Transformer
Transformer
Created on Aug 02, 2025, Last Updated on Sep 28, 2025, By a Developer
Transformer was introduced as a machine learning architecture back in 20171, with the primary focus on Translation Task. And the architecture turned out to perform really well even in the space out of translation tasks.
One key innovation feature about transformer is Self-Attention Mechanism, which take the traditional Attention Layer to the next level.
Architecture
The initial Transformer model architecture consist of two parts, Encoder and Decoder.
- Encoder takes all raw input tokens at once, and turn them into a vector representation.
- Decoder takes the output of encoder to generate output tokens. The decoder output one token in each passing through, and the token will be added to the input sequence along with output of Encoder, to predict the next output token.
To speed up training, the decoder is fed with the entire target sequence, shifted by one position, with a mask on top of it. So the training is not recurrent as in inference, but parallelized across all token positions. Meaning at each token position, the decoder use encoder output along with its own output calculated using previous target token sequence, to predict the next token.
%% TODO should enrich the original arcthitecutre more when I have more idea around. And redraw the image. %%
However, currently the wording “Encoder ” and “Decoder” can also be used to classify transformer models. Some models will only have encoder, and some will only have decoder, while some others will have both.
Encoder
BERT-like models are encoder only model, also called auto-encoding model. They are not the fancy generative models, but they do a lot of heavy lifting in production, performing tasks like classification and semantic search.
Decoder
GPT-like models are decoder only model, also called auto-regressive model. It feels a bit unintuitive when knowing this for the first time, since encoder is about understanding while decoder is about generating. This still holds true, but the fact is that GPT performs text generation tasks instead of question answering tasks. It is actually extending the prompts.
And during text generation, the model actually does not rely on the context as the way it does during translation. Each individual output token is not directly related to any specific token(s), but the entire context instead.
Encoder-decoder
BART- like models have both encoder and decoder, or called sequence to sequence model. They are good at content generation task with respect to its input, such as translation and summarization.
Training
Transformer, as a type of language model, is usually trained using self-supervised manner, meaning the desired output is calculated on the fly based on the input. This usually leads to model is not good at specific language task. That’s why this step is called pre-training, and also why GPT has its name - Generative Pre-trained Transformer.
There are two main approaches to train a transformer model:
- Masked Language Modeling (MLM): Used by encoder models.
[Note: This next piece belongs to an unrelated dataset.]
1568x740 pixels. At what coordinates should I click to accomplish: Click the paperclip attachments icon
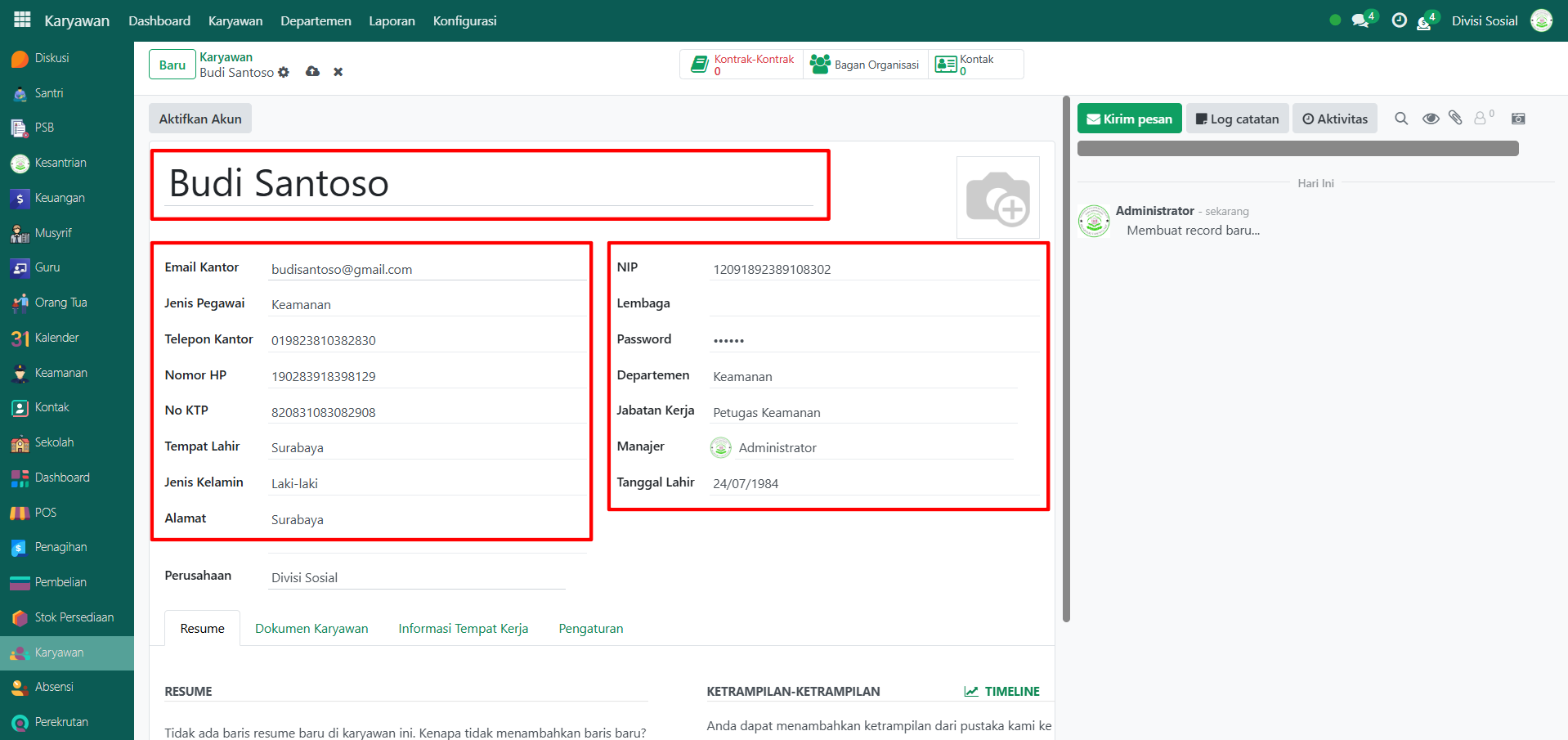(1455, 119)
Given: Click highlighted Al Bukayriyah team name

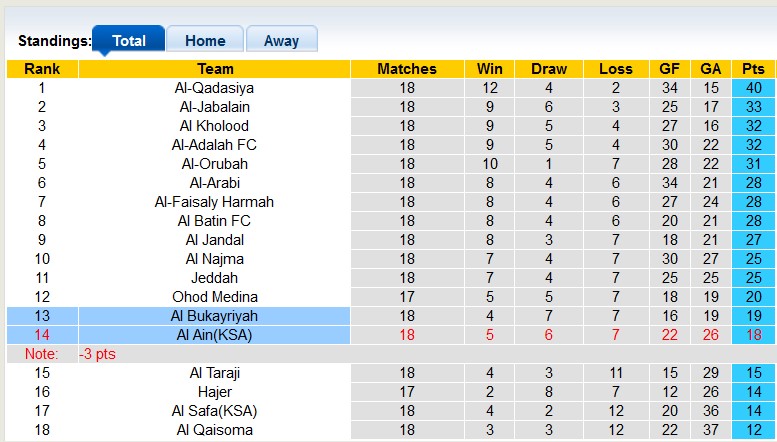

The input token sequence has some token(s) masked, and the model is trained to predict the original masked token(s).
- Casual Language Modeling (CML): Used by decoder models. The model is trained to predict the next token in the sequence, by giving the previous tokens.
Given above, before putting the model onto specific task, it usually went through transfer learning, or called fine-tuning, by giving input and human annotated label for it to perform supervised learning.
Inference Pipeline
The transformer model inference usually contains several pieces.
- Tokenization: Converting text into token IDs.
- Preprocessing: Adding special Tokens, adding paddings, truncating sequence if necessary and etc.
- Model Forward Passing: Feeding the tokens from previous steps to the model, and generate some vector output. The output is called Embeddings in context of encoder-only model.
- Postprocessing: Removing padding tokens, or other task specific logics.
- Task Head Output: Only valid for encoder-only model, turning embeddings into meaningful output, such as classification.
- Detokenization: Only valid for model with decoder. Reconstructing the text output from output token IDs from decoder.